Duplicate the following entries line for line, with no changes.

....................

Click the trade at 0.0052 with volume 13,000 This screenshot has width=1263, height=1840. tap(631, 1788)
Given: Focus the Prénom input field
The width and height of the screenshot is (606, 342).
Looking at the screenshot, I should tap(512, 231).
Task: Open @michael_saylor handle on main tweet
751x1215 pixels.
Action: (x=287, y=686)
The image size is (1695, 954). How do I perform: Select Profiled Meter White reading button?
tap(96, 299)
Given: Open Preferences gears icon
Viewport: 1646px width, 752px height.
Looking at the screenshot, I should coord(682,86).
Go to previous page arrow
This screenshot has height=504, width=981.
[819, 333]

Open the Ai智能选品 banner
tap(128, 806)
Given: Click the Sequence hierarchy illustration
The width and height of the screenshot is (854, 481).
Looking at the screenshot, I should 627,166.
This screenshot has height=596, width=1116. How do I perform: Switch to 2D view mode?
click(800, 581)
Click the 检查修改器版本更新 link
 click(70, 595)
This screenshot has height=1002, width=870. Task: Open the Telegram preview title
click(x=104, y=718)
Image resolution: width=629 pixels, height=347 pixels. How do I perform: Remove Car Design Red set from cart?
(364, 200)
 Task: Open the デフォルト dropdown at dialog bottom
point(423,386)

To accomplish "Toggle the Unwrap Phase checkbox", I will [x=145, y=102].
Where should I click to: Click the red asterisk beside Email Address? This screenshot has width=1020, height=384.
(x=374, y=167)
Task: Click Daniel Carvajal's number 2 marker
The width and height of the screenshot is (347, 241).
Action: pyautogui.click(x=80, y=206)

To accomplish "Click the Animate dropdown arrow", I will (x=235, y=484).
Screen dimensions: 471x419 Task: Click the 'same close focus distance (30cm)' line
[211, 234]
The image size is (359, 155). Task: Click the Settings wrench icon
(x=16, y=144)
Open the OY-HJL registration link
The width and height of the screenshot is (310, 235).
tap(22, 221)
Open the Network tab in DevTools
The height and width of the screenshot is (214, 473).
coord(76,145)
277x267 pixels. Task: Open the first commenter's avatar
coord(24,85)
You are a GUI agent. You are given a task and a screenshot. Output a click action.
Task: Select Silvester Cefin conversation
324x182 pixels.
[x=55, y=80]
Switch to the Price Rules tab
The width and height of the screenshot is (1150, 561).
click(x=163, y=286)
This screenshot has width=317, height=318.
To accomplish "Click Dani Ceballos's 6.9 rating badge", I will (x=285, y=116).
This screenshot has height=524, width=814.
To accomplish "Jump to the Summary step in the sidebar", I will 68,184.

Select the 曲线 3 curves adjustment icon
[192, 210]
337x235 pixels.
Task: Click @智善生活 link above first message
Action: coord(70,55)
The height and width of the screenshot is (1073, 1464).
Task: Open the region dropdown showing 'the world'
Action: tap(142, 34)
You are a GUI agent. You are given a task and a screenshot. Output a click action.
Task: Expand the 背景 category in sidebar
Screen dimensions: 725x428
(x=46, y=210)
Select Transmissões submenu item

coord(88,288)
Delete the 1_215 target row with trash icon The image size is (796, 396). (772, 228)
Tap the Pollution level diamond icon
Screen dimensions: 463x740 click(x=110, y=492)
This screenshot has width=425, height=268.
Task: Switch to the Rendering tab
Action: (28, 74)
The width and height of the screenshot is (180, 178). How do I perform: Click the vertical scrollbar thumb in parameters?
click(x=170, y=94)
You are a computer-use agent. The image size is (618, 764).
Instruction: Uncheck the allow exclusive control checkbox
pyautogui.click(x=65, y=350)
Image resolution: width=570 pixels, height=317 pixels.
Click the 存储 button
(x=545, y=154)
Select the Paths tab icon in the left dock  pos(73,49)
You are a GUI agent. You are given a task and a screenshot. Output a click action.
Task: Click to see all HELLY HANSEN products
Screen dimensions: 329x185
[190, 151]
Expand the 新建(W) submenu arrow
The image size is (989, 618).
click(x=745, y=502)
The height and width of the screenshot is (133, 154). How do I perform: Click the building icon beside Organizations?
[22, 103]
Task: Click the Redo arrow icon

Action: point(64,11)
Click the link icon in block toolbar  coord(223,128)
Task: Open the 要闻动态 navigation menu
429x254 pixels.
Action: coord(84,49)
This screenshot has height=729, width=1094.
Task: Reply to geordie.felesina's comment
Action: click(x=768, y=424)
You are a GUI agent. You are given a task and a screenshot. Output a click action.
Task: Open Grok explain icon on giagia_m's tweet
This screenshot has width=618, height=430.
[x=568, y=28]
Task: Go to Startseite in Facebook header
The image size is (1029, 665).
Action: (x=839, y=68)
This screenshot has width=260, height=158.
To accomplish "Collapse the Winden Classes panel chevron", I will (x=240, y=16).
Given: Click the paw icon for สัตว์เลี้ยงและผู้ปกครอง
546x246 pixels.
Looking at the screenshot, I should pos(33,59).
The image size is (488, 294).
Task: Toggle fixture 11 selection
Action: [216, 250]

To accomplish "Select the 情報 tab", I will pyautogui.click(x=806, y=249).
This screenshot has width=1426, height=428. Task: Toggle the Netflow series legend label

....................

- [Task answer]
Click the trade at 0.0052 with volume 13,000 This screenshot has width=1263, height=1840. tap(631, 1788)
Given: Focus the Prénom input field
The width and height of the screenshot is (606, 342).
Looking at the screenshot, I should tap(512, 231).
Task: Open @michael_saylor handle on main tweet
751x1215 pixels.
Action: (x=287, y=686)
The image size is (1695, 954). How do I perform: Select Profiled Meter White reading button?
tap(96, 299)
Given: Open Preferences gears icon
Viewport: 1646px width, 752px height.
Looking at the screenshot, I should coord(682,86).
Go to previous page arrow
This screenshot has height=504, width=981.
[819, 333]

Open the Ai智能选品 banner
tap(128, 806)
Given: Click the Sequence hierarchy illustration
The width and height of the screenshot is (854, 481).
Looking at the screenshot, I should 627,166.
This screenshot has height=596, width=1116. How do I perform: Switch to 2D view mode?
click(800, 581)
Click the 检查修改器版本更新 link
 click(70, 595)
This screenshot has height=1002, width=870. Task: Open the Telegram preview title
click(x=104, y=718)
Image resolution: width=629 pixels, height=347 pixels. How do I perform: Remove Car Design Red set from cart?
(364, 200)
 Task: Open the デフォルト dropdown at dialog bottom
point(423,386)

To accomplish "Toggle the Unwrap Phase checkbox", I will [x=145, y=102].
Where should I click to: Click the red asterisk beside Email Address? This screenshot has width=1020, height=384.
(x=374, y=167)
Task: Click Daniel Carvajal's number 2 marker
The width and height of the screenshot is (347, 241).
Action: pyautogui.click(x=80, y=206)

To accomplish "Click the Animate dropdown arrow", I will (x=235, y=484).
Screen dimensions: 471x419 Task: Click the 'same close focus distance (30cm)' line
[211, 234]
The image size is (359, 155). Task: Click the Settings wrench icon
(x=16, y=144)
Open the OY-HJL registration link
The width and height of the screenshot is (310, 235).
tap(22, 221)
Open the Network tab in DevTools
The height and width of the screenshot is (214, 473).
coord(76,145)
277x267 pixels. Task: Open the first commenter's avatar
coord(24,85)
You are a GUI agent. You are given a task and a screenshot. Output a click action.
Task: Select Silvester Cefin conversation
324x182 pixels.
[x=55, y=80]
Switch to the Price Rules tab
The width and height of the screenshot is (1150, 561).
click(x=163, y=286)
This screenshot has width=317, height=318.
To accomplish "Click Dani Ceballos's 6.9 rating badge", I will (x=285, y=116).
This screenshot has height=524, width=814.
To accomplish "Jump to the Summary step in the sidebar", I will 68,184.

Select the 曲线 3 curves adjustment icon
[192, 210]
337x235 pixels.
Task: Click @智善生活 link above first message
Action: coord(70,55)
The height and width of the screenshot is (1073, 1464).
Task: Open the region dropdown showing 'the world'
Action: tap(142, 34)
You are a GUI agent. You are given a task and a screenshot. Output a click action.
Task: Expand the 背景 category in sidebar
Screen dimensions: 725x428
(x=46, y=210)
Select Transmissões submenu item

coord(88,288)
Delete the 1_215 target row with trash icon The image size is (796, 396). (772, 228)
Tap the Pollution level diamond icon
Screen dimensions: 463x740 click(x=110, y=492)
This screenshot has width=425, height=268.
Task: Switch to the Rendering tab
Action: (28, 74)
The width and height of the screenshot is (180, 178). How do I perform: Click the vertical scrollbar thumb in parameters?
click(x=170, y=94)
You are a computer-use agent. The image size is (618, 764).
Instruction: Uncheck the allow exclusive control checkbox
pyautogui.click(x=65, y=350)
Image resolution: width=570 pixels, height=317 pixels.
Click the 存储 button
(x=545, y=154)
Select the Paths tab icon in the left dock  pos(73,49)
You are a GUI agent. You are given a task and a screenshot. Output a click action.
Task: Click to see all HELLY HANSEN products
Screen dimensions: 329x185
[190, 151]
Expand the 新建(W) submenu arrow
The image size is (989, 618).
click(x=745, y=502)
The height and width of the screenshot is (133, 154). How do I perform: Click the building icon beside Organizations?
[22, 103]
Task: Click the Redo arrow icon

Action: point(64,11)
Click the link icon in block toolbar  coord(223,128)
Task: Open the 要闻动态 navigation menu
429x254 pixels.
Action: coord(84,49)
This screenshot has height=729, width=1094.
Task: Reply to geordie.felesina's comment
Action: click(x=768, y=424)
You are a GUI agent. You are given a task and a screenshot. Output a click action.
Task: Open Grok explain icon on giagia_m's tweet
This screenshot has width=618, height=430.
[x=568, y=28]
Task: Go to Startseite in Facebook header
The image size is (1029, 665).
Action: (x=839, y=68)
This screenshot has width=260, height=158.
To accomplish "Collapse the Winden Classes panel chevron", I will (x=240, y=16).
Given: Click the paw icon for สัตว์เลี้ยงและผู้ปกครอง
546x246 pixels.
Looking at the screenshot, I should pos(33,59).
The image size is (488, 294).
Task: Toggle fixture 11 selection
Action: [216, 250]

To accomplish "Select the 情報 tab", I will pyautogui.click(x=806, y=249).
This screenshot has width=1426, height=428. Task: Toggle the Netflow series legend label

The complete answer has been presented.